Sa relation avec Anne Sinclair est particulièrement intime comme le suggère cet extrait d’un entretien réalisé par son ami Marc-Olivier Fogiel et publié en juillet dans Tv Magazine :

Est-ce que tu t’es déjà projetée dans l’avenir ? Tu te sens la capacité de te transformer en autre chose ?
J’espère… J’ai souvent parlé avec Anne Sinclair de cette transformation. Elle m’a toujours dit que c’était à la fois difficile et facile. Après 7 sur 7, elle a eu une période de transition professionnelle, mais au bout du compte elle est restée la même à l’intérieur et dans le regard des autres.

Sauf qu’elle a renoncé à son métier pour un homme. Te connaissant, cela me paraît impossible !
Je n’aurais jamais fait cela et je lui ai dit ! Je respecte son choix. Je crois qu’une femme journaliste indépendante comme elle, ou comme Béatrice Schönberg ou Audrey Pulvar, n’est pas obligée d’abandonner son métier parce que son compagnon ou son conjoint fait une carrière politique. Ça me paraît injustifié  ! 

Anne Sinclair, tu l’as souvent au téléphone depuis l’affaire DSK ?
Non. Je suis avec elle par la pensée et elle le sait… On s’envoie des petits messages de sympathie et de tendresse de temps en temps.

Quand on est aussi proche d’elle que tu peux l’être, comment fait-on pour traiter l’information sur son mari ?
C’est difficile. D’abord, comme pour tout le monde, c’est la sidération, puis la stupéfaction et enfin l’aspect personnel. C’est toujours plus difficile quand on connaît les gens depuis longtemps, forcément, on imagine… On se pose des questions… On compatit avec leur entourage… Néanmoins, cela ne m’empêche pas, avec la rédaction et mon équipe, de faire mon métier avec rigueur et d’être attentive à la victime présumée.

Quand tu vois Anne Sinclair au milieu de ce tourbillon, tu pourrais faire comme elle par amour ?
Je trouve son attitude assez admirable ! Il semble que ses sentiments sont plus forts que tout. Et, dans notre société, les histoires d’amour et de passion nous interpellent fortement. Anne donne l’image d’une femme éperdument amoureuse et c’est étonnant dans cet univers, parfois déshumanisé. Cela nous renvoie presque au romanesque, à la littérature…

La décision de confier l’interview exceptionnelle d’un notable -toujours embarrassé par la justice- à l’amie de son épouse semble parfaitement s’inscrire dans la tradition française du journalisme politique de connivence. Une pratique douteuse que n’a pas manqué de décrier pour cette occasion la presse étrangère. Qu’ils se rassurent : en février 2010, dans un entretien intimiste publié dans la revue Psychologies, Claire Chazal confessait qu’elle avait « adopté la cause féministe ».
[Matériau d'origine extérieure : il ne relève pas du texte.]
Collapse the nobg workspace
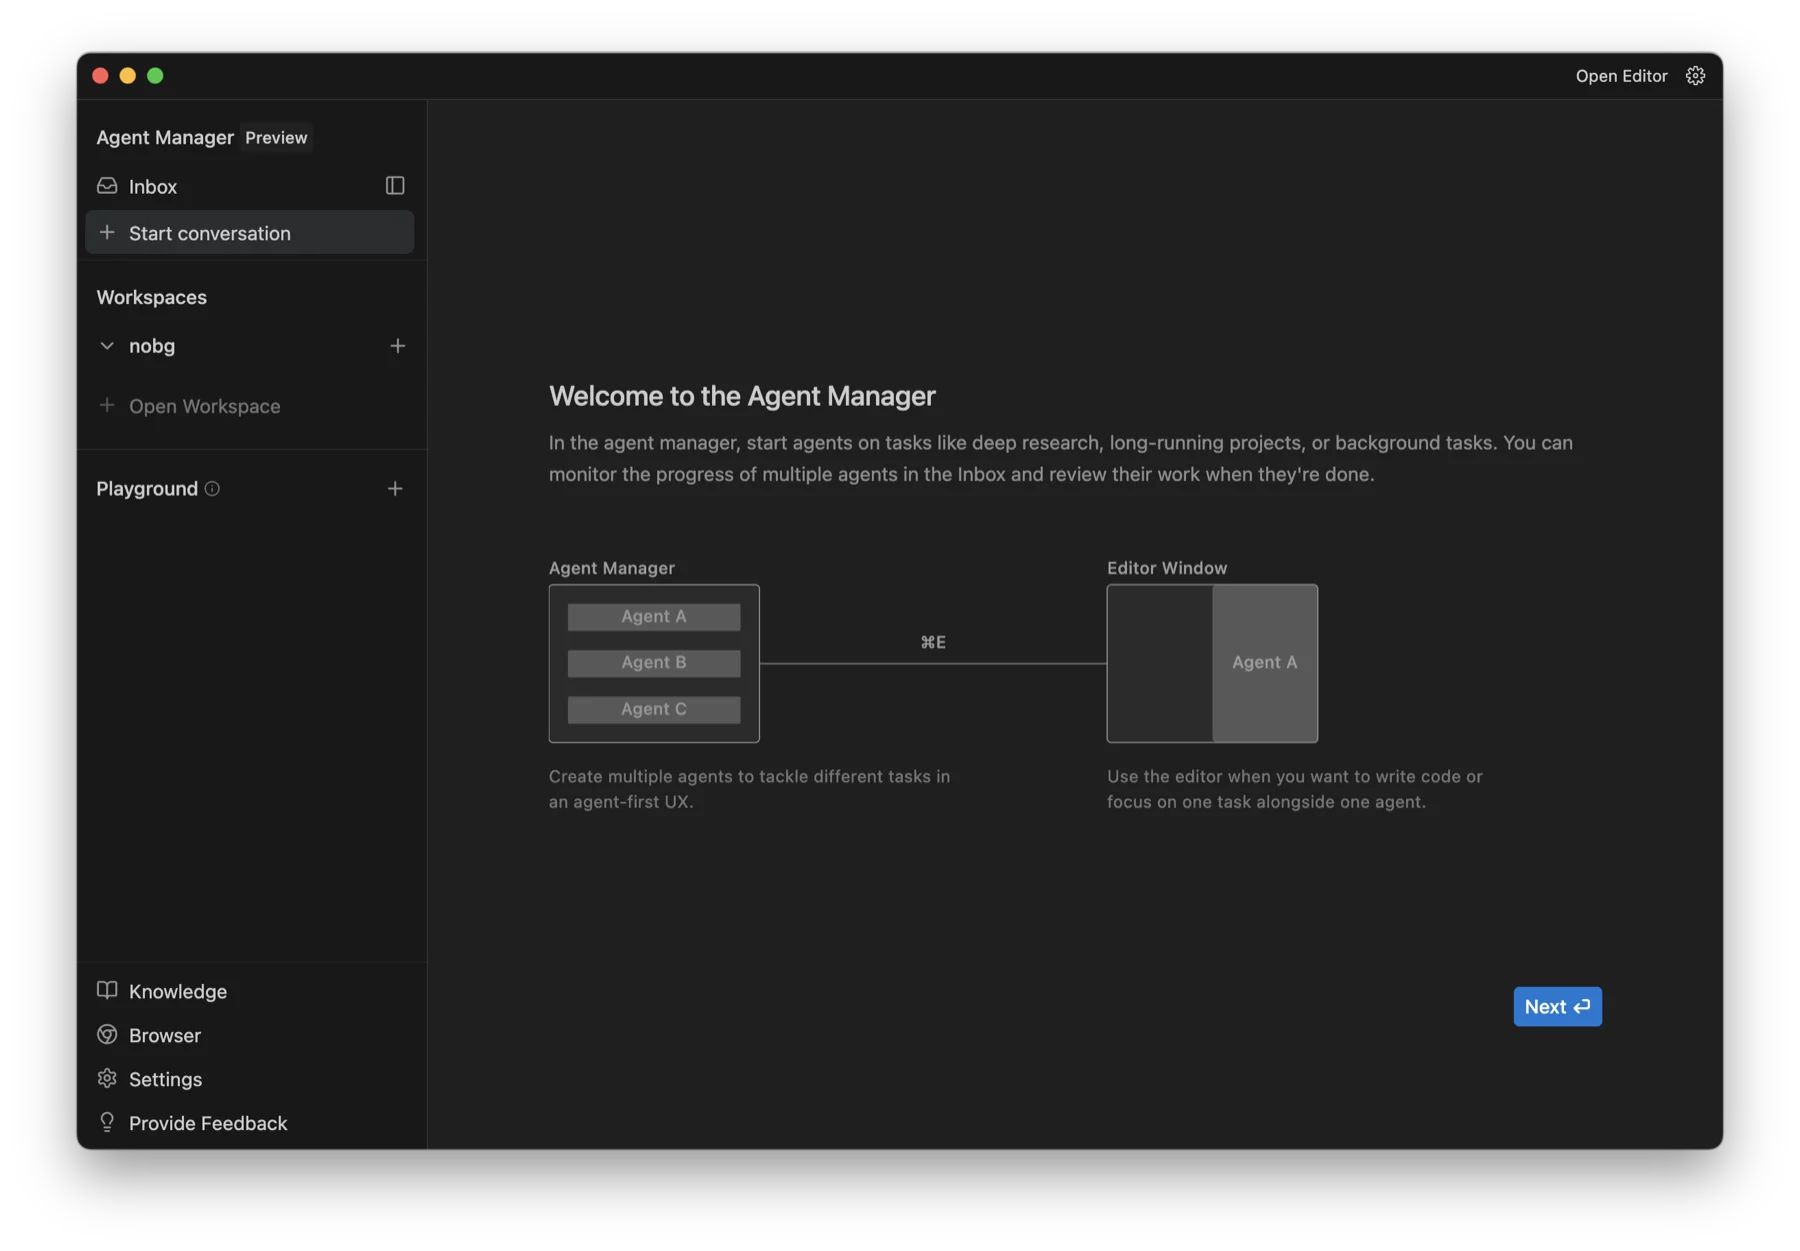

Face au compagnon de sa « tendre » amie, la journaliste ne devrait donc pas manquer d’exercer rigoureusement son métier et de soutenir parallèlement la cause des femmes. Comment ? En l’interpellant avec insistance –à la manière des interviewers britanniques- sur les accusations de tentative de viol portées par Naffisatou Diallo et Tristane Banon. Au regard du bilan professionnel-percutant et implacable– de Claire Chazal, la menace paraît sérieuse. Dominique Strauss-Kahn peut, d’ores et déjà, commencer à s’inquiéter.